*EXTRACT*
The underlying problem is that you now run into so many named things (utilities, libraries, programs, etc.) in a day and they all have to differentiate themselves somehow. You can't name every crypto library `libcrypto` for obvious reasons.


Fine. Name it sodium-crypto.a or sodium.crypto.a or whatever. The author's complaint does hold water.

You can, but then the names get needlessly long and one of the things we generally like (especially for command-line programs) is names that are short and easy to type. If we're going to make this argument then why not call the unix tools `concatenate`, `difference`, `stream-editor`, etc. Those are way better names in terms of telling you what they do, but from a usability standpoint they stink to type out.

Libraries and programs also have a habit of gradually changing what exactly they're about and used for. Changing their name at that point doesn't usually make sense, so you'll still end up with long names that don't actually match exactly what it does. Imagine if we were typing out `tape-archive` to make tarballs, it's a historically accurate name but gives you no hint about how people actually use it today. The name remains only because `tar` is pretty generic and there's too much inertia to change it. Honestly I'd say `cat` is the same, It's pretty rare that I see someone actually use it to concatenate multiple files rather than dump a single file to stdout.

*TASKS TO PERFORM*
• a. Rewrite the portion of the naming thread that opens with the words "The underlying problem" and closes with "to type out.", replacing "command-line programs" with "shell programs".
• b. Resume the naming thread after its last sentence, writing the next portion.
The listing after this point comes from an unrelated source.

*INFORMATION GIVEN*
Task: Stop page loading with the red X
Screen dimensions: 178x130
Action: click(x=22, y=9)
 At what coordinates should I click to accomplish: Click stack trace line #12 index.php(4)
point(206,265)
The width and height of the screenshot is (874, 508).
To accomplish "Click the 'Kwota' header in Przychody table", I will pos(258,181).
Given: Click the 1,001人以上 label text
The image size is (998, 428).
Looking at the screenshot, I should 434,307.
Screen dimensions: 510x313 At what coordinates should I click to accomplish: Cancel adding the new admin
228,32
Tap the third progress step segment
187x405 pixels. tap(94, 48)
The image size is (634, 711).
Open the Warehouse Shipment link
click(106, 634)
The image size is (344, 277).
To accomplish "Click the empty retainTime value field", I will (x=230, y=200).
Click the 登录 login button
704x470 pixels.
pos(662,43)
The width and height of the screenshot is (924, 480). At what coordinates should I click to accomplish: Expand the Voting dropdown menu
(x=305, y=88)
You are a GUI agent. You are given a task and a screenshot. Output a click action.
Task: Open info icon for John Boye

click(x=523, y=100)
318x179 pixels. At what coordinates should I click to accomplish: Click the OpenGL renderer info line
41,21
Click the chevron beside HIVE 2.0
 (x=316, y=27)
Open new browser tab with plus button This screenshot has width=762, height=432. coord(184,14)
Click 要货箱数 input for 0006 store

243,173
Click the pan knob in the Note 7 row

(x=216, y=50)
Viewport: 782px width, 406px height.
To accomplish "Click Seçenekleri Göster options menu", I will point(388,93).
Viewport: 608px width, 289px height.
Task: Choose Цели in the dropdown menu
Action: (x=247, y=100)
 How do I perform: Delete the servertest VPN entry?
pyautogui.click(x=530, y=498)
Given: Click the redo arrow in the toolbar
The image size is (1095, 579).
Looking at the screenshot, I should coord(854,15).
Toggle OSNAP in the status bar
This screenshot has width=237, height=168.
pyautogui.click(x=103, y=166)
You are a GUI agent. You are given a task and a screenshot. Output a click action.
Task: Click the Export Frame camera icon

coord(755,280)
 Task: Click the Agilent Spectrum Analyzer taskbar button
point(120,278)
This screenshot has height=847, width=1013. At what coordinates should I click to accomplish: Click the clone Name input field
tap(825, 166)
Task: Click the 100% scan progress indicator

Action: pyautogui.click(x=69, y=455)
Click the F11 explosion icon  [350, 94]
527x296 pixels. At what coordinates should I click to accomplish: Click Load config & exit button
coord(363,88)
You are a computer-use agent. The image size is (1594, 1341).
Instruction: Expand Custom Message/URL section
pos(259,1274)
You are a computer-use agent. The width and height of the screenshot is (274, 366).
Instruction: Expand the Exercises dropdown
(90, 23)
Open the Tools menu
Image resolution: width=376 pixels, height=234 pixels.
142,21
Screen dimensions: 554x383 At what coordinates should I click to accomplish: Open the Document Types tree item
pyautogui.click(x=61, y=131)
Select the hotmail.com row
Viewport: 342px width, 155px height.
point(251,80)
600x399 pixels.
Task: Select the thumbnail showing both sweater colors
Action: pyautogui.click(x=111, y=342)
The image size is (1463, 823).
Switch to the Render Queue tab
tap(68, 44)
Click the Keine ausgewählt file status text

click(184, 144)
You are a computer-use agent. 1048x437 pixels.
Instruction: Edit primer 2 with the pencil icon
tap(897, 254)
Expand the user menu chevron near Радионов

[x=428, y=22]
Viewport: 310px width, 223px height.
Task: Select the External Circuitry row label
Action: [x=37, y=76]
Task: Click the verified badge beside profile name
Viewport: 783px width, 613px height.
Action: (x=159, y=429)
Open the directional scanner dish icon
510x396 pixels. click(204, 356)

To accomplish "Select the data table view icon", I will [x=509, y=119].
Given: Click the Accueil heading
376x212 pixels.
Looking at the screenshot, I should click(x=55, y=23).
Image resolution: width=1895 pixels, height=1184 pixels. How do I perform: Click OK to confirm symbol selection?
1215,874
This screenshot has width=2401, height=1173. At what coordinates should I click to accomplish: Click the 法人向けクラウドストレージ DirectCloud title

*EXPECTED OUTPUTS*
• a.
The underlying problem is that you now run into so many named things (utilities, libraries, programs, etc.) in a day and they all have to differentiate themselves somehow. You can't name every crypto library `libcrypto` for obvious reasons.


Fine. Name it sodium-crypto.a or sodium.crypto.a or whatever. The author's complaint does hold water.

You can, but then the names get needlessly long and one of the things we generally like (especially for shell programs) is names that are short and easy to type. If we're going to make this argument then why not call the unix tools `concatenate`, `difference`, `stream-editor`, etc. Those are way better names in terms of telling you what they do, but from a usability standpoint they stink to type out.

• b.
The author is missing the fact that stuff like `libsodium` is no differently named from all the other stuff he mentioned. If he used libsodium often then he may just as well have mentioned it as well-named due to it's relation to salt and would instead be complaining about some other library name that he doesn't know much about or doesn't use often. I _understand_ why he's annoyed, but my point is that it's simply nothing new and he's just noticing it now.


Short names are a figment of the age of teletypes when you had to repeatedly type things out. This hasn't been the case for at least 3 decades. Most good shell+terminal combinations will support autocomplete, even the verbose Powershell becomes fairly easy to use with shell history and autocomplete, which, incidentally, it does very well.

If you are repeatedly typing library names, something is wrong with your workflow.

Niklaus Wirth showed us a way out of the teletype world with the Oberon text/command interface, later aped clumsily by Plan 9, but we seem to be stuck firmly in the teletype world, mainly because of Un*x.


libeay

`eay` is just the initials of the original author, so basically the same thing as `awk`.

> The author's complaint does hold water.

Ironically, much like sodium itself, a substance of which the author seemingly possesses too much of.


Without looking it up, is it sodium for "salt"? That's about as tethered to the actual use (salt + hash being a common crypto thing) as any of the names in the root comment

https://en.wikipedia.org/wiki/Libiberty was always my favorite ridiculous name. It was named so you can link it with -liberty.

Used to be that Ruby's "rubygems" library had an alias "ubygems" so that when invoking ruby with the -r option (to require a library) you could say "ruby -rubygems". Sadly, they seem to have removed this alias library sometime around Ruby 2.4.

It was removed because rubygems was made to be required by default so it was now useless.

The stdlib still contains `un.rb` though: https://github.com/ruby/ruby/blob/d428d086c23219090d68eb2d02...


Wow, I did not about un.rb. Looks cool though.

A friend created a library called library which was kind of a converse to that (you had to link it with -lrary). It was funny for 30 seconds and then just annoying.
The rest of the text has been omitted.